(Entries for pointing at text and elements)
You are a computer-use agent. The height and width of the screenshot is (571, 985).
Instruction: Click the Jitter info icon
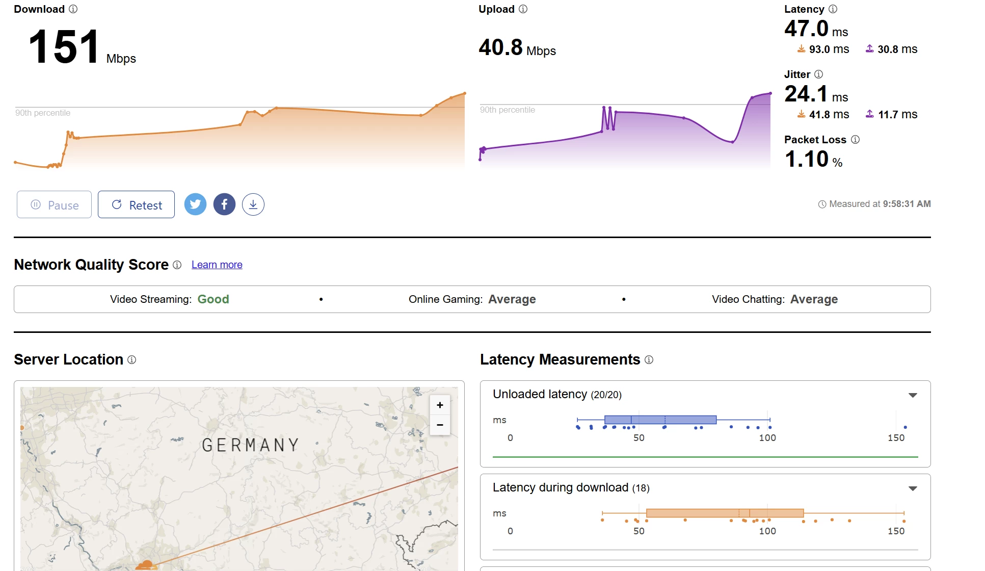coord(818,74)
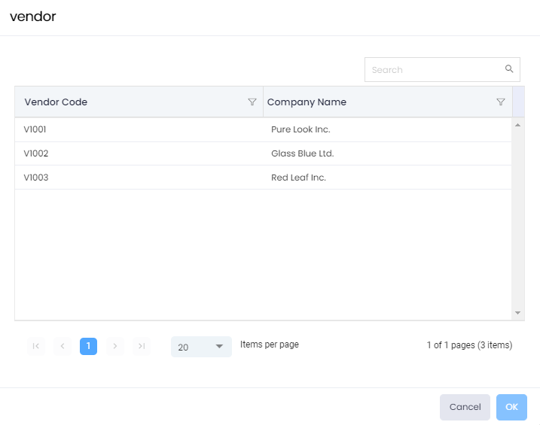The image size is (540, 425).
Task: Sort by Company Name column header
Action: (307, 102)
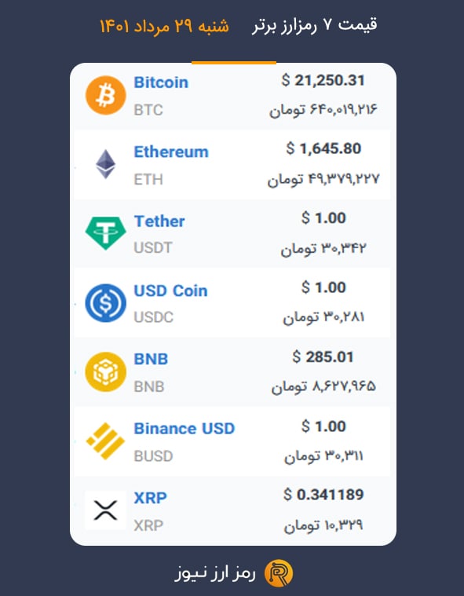Click the XRP logo icon
Screen dimensions: 464x596
pyautogui.click(x=106, y=510)
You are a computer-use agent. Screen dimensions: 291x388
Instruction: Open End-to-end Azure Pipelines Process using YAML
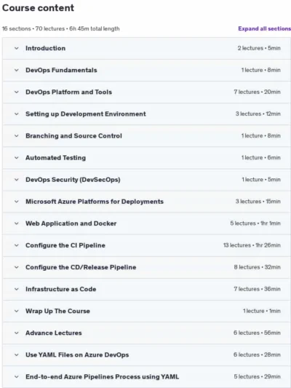pos(147,377)
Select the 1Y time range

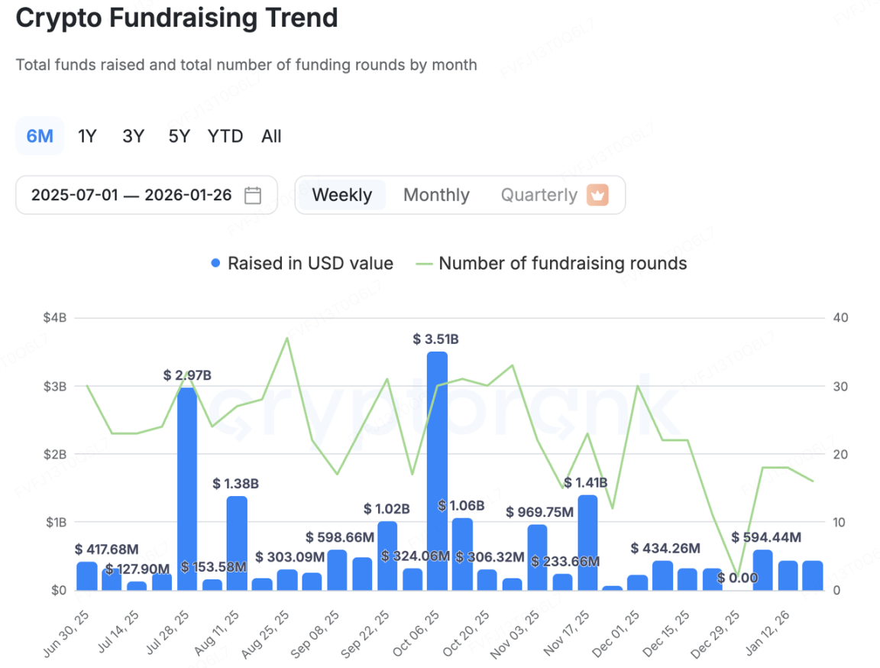point(87,136)
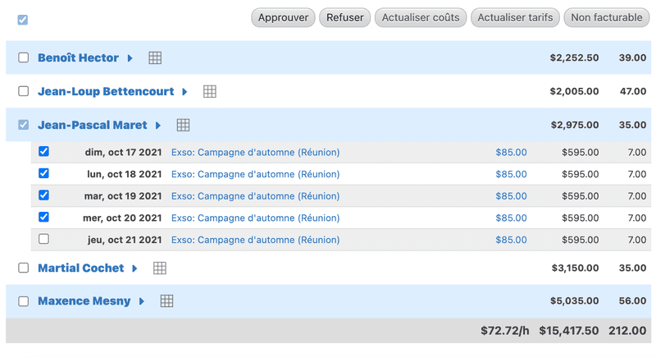Open the lun, oct 18 Exso project link
The height and width of the screenshot is (358, 656).
coord(255,174)
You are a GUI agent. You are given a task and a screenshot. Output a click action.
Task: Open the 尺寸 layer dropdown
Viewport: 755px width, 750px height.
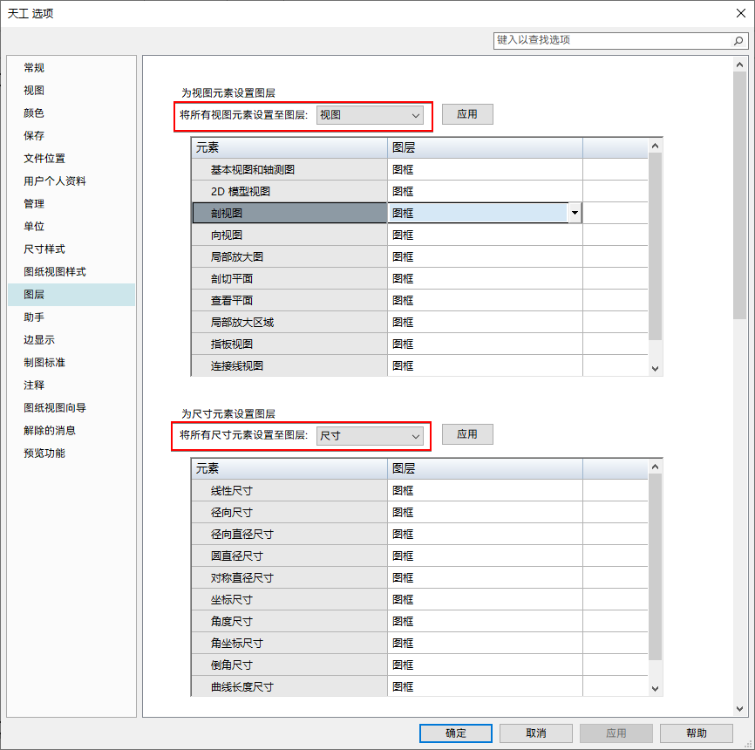tap(370, 435)
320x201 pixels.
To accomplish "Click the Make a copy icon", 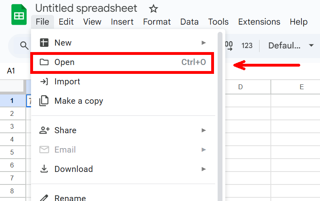I will pos(44,101).
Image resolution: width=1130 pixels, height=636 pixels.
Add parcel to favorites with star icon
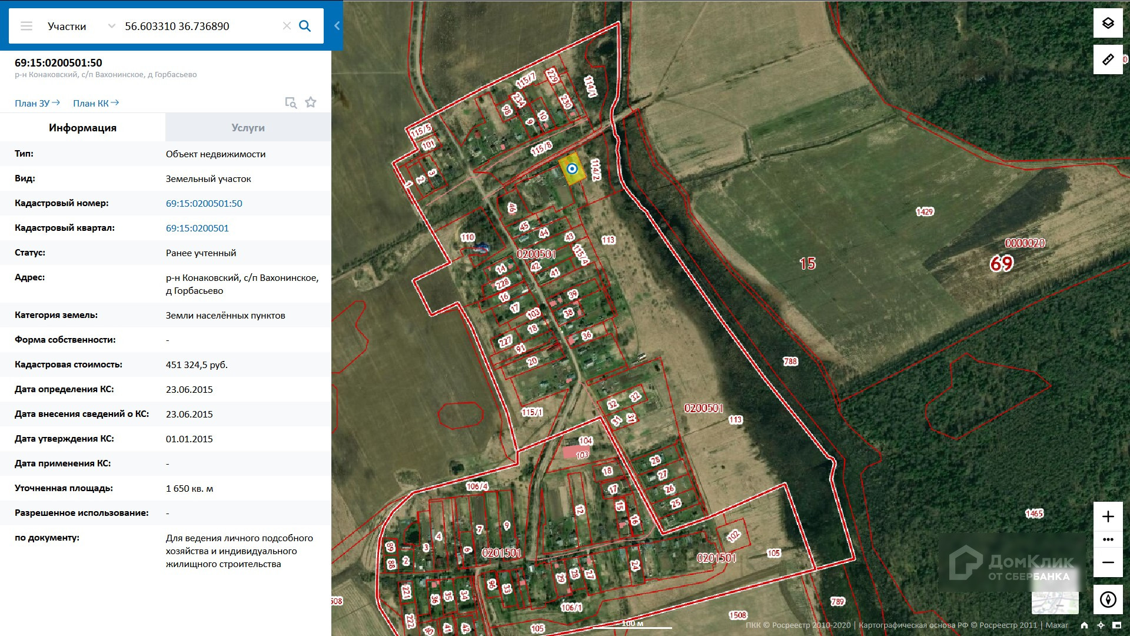coord(311,102)
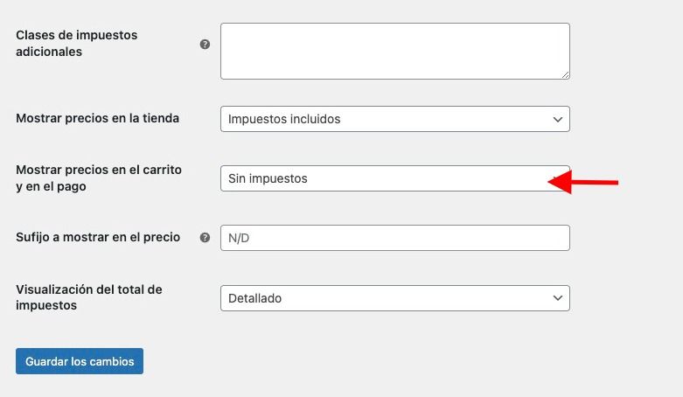Save with Guardar los cambios button
Image resolution: width=683 pixels, height=397 pixels.
coord(80,361)
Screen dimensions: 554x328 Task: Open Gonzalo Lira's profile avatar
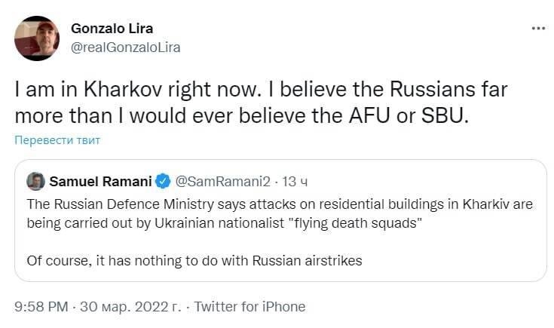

**EXERCISE DESCRIPTION**
Copy out the lines from the one containing "Image resolution: width=1130" through the end of the entries, both included, leaving out the pictures.

**EXERCISE OUTPUT**
Image resolution: width=1130 pixels, height=636 pixels.
Add parcel to favorites with star icon
coord(311,102)
Save with Guardar los cambios button
Image resolution: width=683 pixels, height=397 pixels.
coord(80,361)
Screen dimensions: 554x328 Task: Open Gonzalo Lira's profile avatar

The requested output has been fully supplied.